If no invoices are submitted to the health insurer for reimbursement in the course of a year, the premium is reduced for the following year (no-claims bonus).
The following points should be noted:
- Not all health insurers offer bonus insurance.
- Bonus insurance is only possible with the standard deductible (CHF 300).
- An additional restricted choice of service providers (e.g. GP) is not possible.
- In the first year, the policyholder pays a 10% surcharge on the standard premium.
- A mandatory minimum term of more than 1 year is applicable.
How bonus insurance works:
- In the second year without claims, the premium is reduced to 85% of the initial premium.
- In the third year without claims, the premium is reduced to 75%.
- In the fourth year without claims, the premium is reduced to 65%.
- In the fifth year without claims, the premium is reduced to at least 55%.
A reduction of more than 50% is not permitted by law.
If invoices are submitted to the health insurer for reimbursement, the policyholder’s reduction will be downgraded by one level the following year.

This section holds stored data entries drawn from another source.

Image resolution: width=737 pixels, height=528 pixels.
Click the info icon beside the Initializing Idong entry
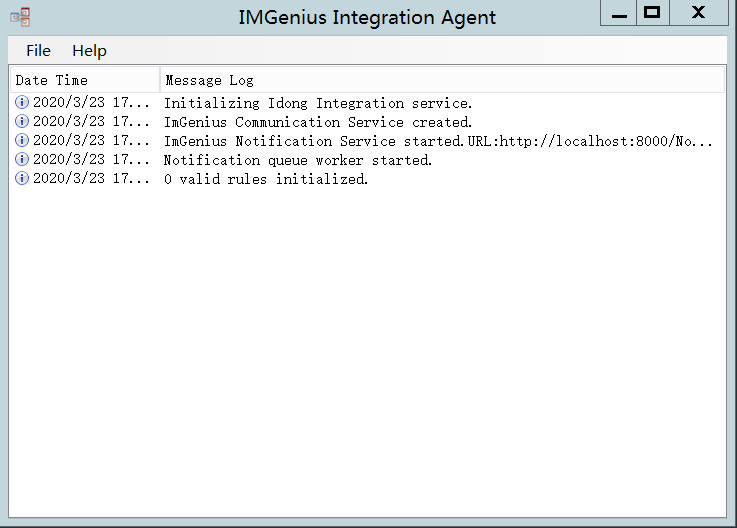(x=22, y=103)
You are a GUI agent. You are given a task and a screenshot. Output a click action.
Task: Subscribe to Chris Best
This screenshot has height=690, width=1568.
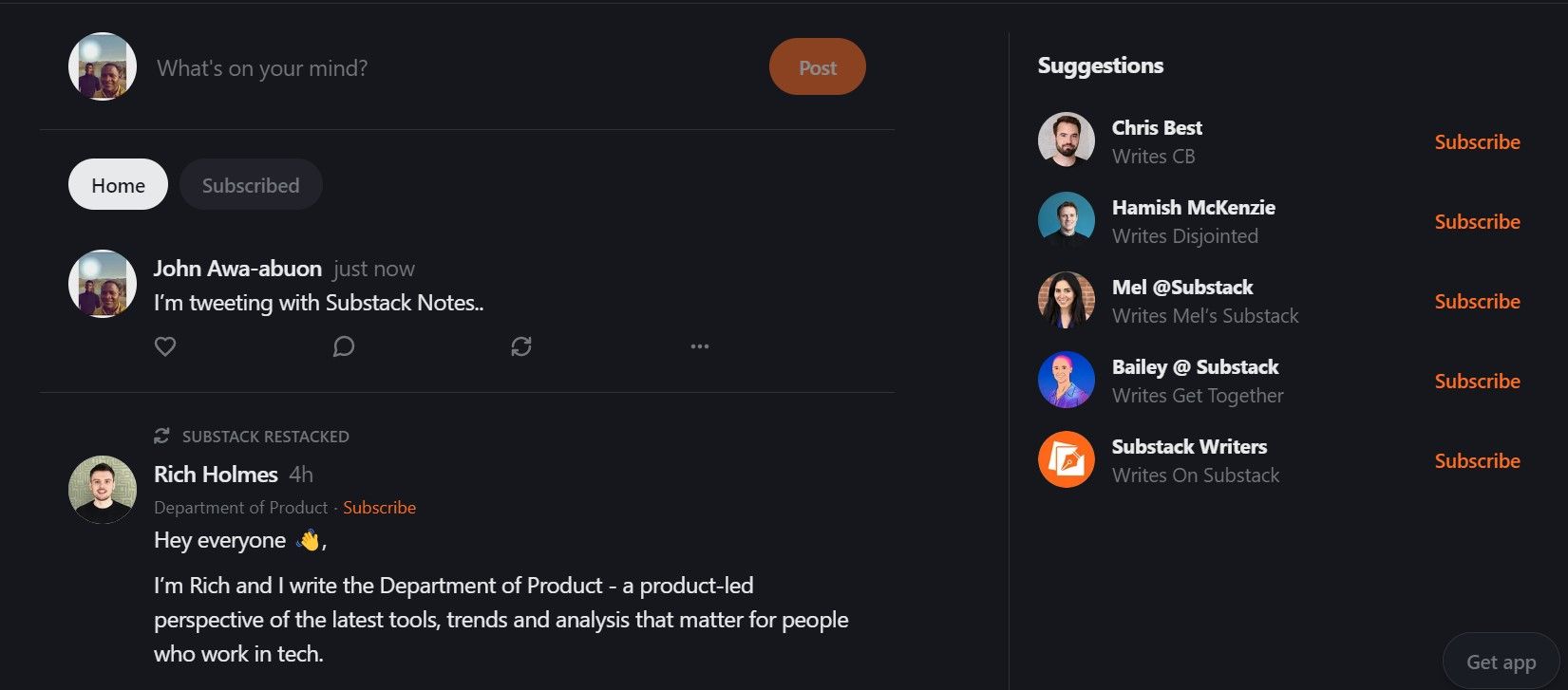click(1477, 142)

Example: In the first year, you pay a higher premium – 10% more than the standard premium (so if the standard premium for 2016 is CHF 100, your initial premium is CHF 110). Reductions are then applied step by step. After four years without claims, the maximum reduction – 45 per cent of the initial premium currently applicable – is attained. If the initial premium after 4 years without claims is CHF 120 (standard premium payable for 2020 plus 10% surcharge), you pay a premium of CHF 66 in the fifth year (55% of CHF 120).